Peeps, something’s bothering me.
Has it really been five years? Like, seriously? I mean, like, FIVE whole years since I first met Singapore’s famous icon, the merlion?
Once Upon a Time in Singapore |
I almost don’t want to believe it, but this blog reminds me that I first stepped on Singapore soil on August 23, 2008.
Let me take a moment to let that sink in.
I honestly really have a hard time believing that. Cab drivers usually like to ask me, “How long have you been in Singapore ah?” and I always catch myself replying, “3 years,” before I realize… no, that’s not right. I don’t know if it’s just me in denial about the passage of time (and therefore my age) or what.
Now I love Singapore because it’s a clean, beautiful, and safe first world country. Moving here is one of the best decisions I’ve ever made in my life but it certainly wasn’t an easy one. I can still remember how, after the moment I made up my mind that I was really going to leave the Philippines, I locked myself up in our bathroom and cried very hard (ugly snot and all) at the thought of leaving everything and everyone behind. I just wanted to sing this to my friends:
I’m leaving today coz I gotta do what’s best for me
You’ll be okay
I’ve got to move on and be who I am
I just don’t belong here, I hope you understand
We might find our place in this world someday
But at least for now, I gotta go my own way
Yeah, I know. Must I really be so melodramatic? rolls eyes at self
Unfortunately, yes. I just couldn’t help it. A lot of tears were shed during those last weeks, and one of them was even captured on cam:
Can you blame me? My wonderful colleagues had thrown a surprise Big Brother voluntary exit themed farewell party for me, and they were all garbed in my favorite color purple plus they had a beautiful purple scrapbook of pictures and messages for me too. Waaahhhhh.
When I arrived in Singapore, I was too excited about the novelty to feel lonely, at first, but then a few days later, I found myself writing this entry:
I have always prided myself on the fact that I never get homesick.
As of today, that statement is no longer true.
It’s past midnight and I could not go back to sleep. I should not have taken that early evening nap. I finally decide to get my laptop out and read Twilight to get my eyes tired, but before I can open the file, Arjay’s message pops up on YM. As we talk about AP and other mundane things like we usually do, it suddenly struck me that I will be spending my birthday in a strange land. Then I got struck with an overwhelming pang of loneliness that opened the floodgates also known as my tear ducts. And it shows no sign of stopping.

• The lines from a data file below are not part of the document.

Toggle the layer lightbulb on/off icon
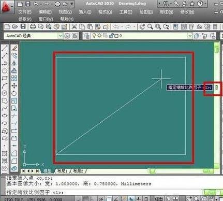 (x=94, y=36)
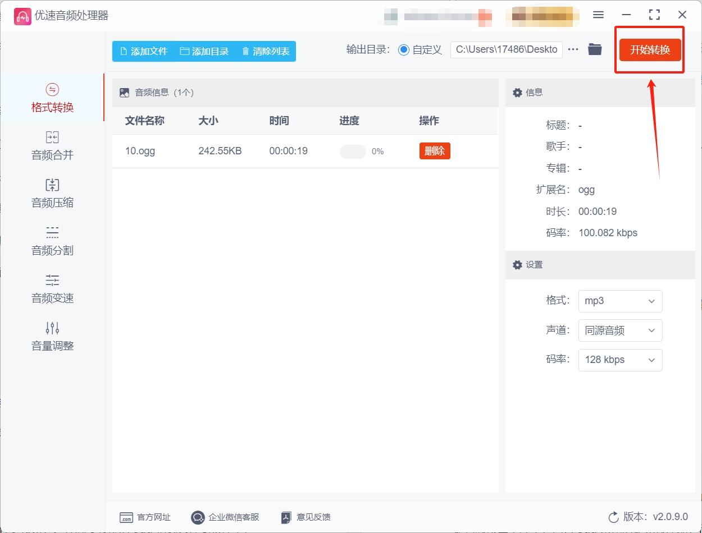702x533 pixels.
Task: Open the 音频变速 tool
Action: [x=52, y=288]
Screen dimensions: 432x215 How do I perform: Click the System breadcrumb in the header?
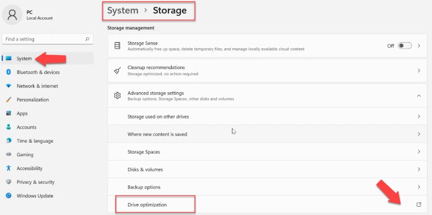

Now I get the loneliness that my friend Chu, working in Thailand, always talked about. I know I’ve only been here for a few days and that I have my bestfriend here as well as a few other friends, but I feel like I’ve lost everyone else. Sure, I experienced working in Manila, far away from the home I knew for two decades, but that was different because at least I was still in home soil. At least all my friends were reachable at the cost of 1peso per text. And at least I was surrounded with plenty of friends that I got to talk to over lunch or merienda or dinner. But now…I write long emails and don’t even get responses from everyone. Not that I blame them. Of course they’re busy. And of course not all people like to write as much as I do. But after spending three years drowning in emails, I guess it’s a bit disconcerting to check your inbox every hour and not get anything but spam.
I missed my friends. But this was back when smart phones and Facebook/Instagram/Twitter were not so popular yet, so I couldn’t connect with them as much as I wanted.
So I wished for new friends in Singapore. Lots of them.
And you know what?
Postcards from Rachel Lost in Travels |
Back in January 2010, when my friend Rome asked me if I was happier in the Philippines or in Singapore, I got confused as to how to answer.
But this year when my friend Rhea shot me the same question, I was surprised at how easily the answer rolled off my tongue.
The Philippines will always be home, of course. But you know what? Singapore has become one too.